# Provided entries

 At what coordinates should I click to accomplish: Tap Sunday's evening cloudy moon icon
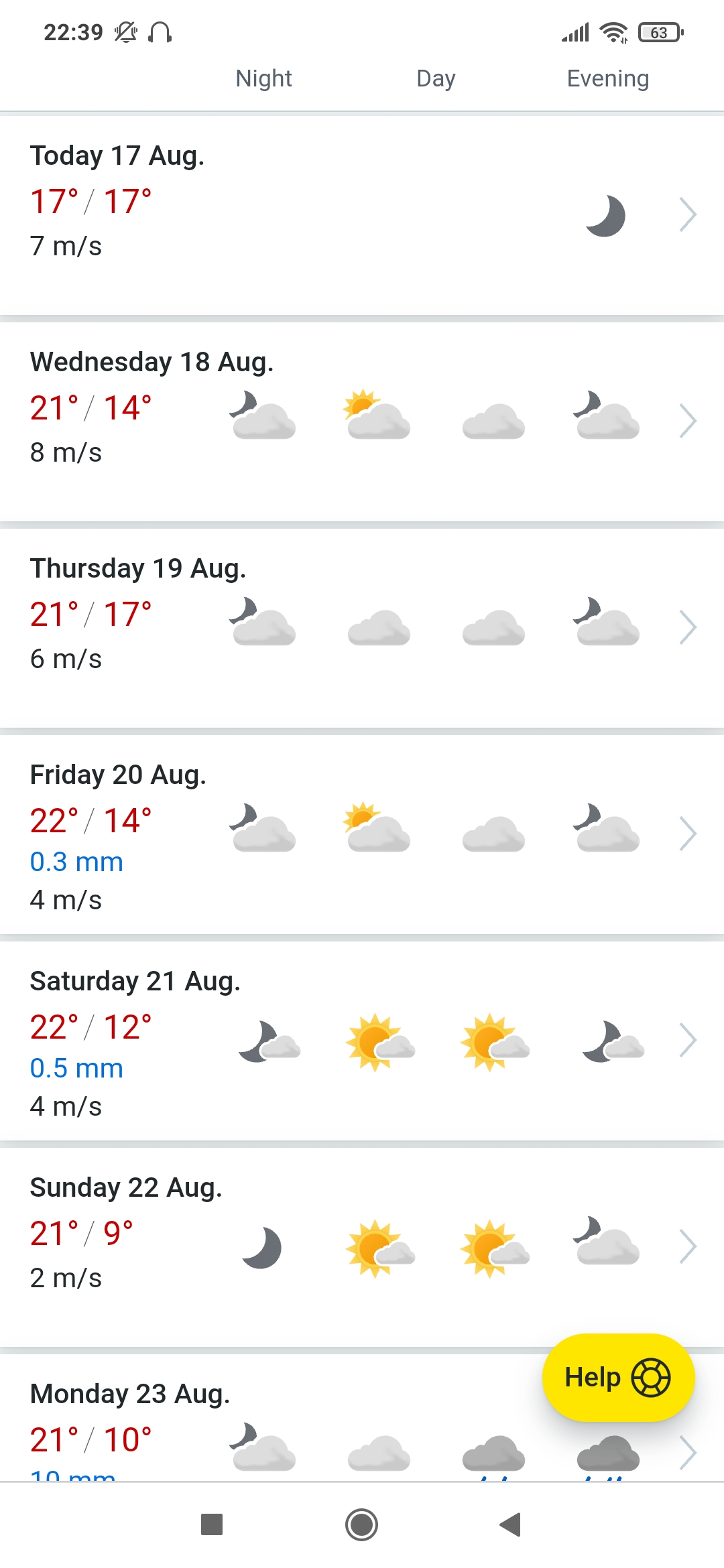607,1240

...

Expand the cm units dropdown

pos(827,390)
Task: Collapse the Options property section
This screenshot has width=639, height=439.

# What you have to do
Write out only the lines that run from the line containing "Expand the cm units dropdown" through the line containing "This screenshot has width=639, height=439.", both included, exactly as they appear above.

# Response to the exercise
Expand the cm units dropdown

pos(827,390)
Task: Collapse the Options property section
This screenshot has width=639, height=439.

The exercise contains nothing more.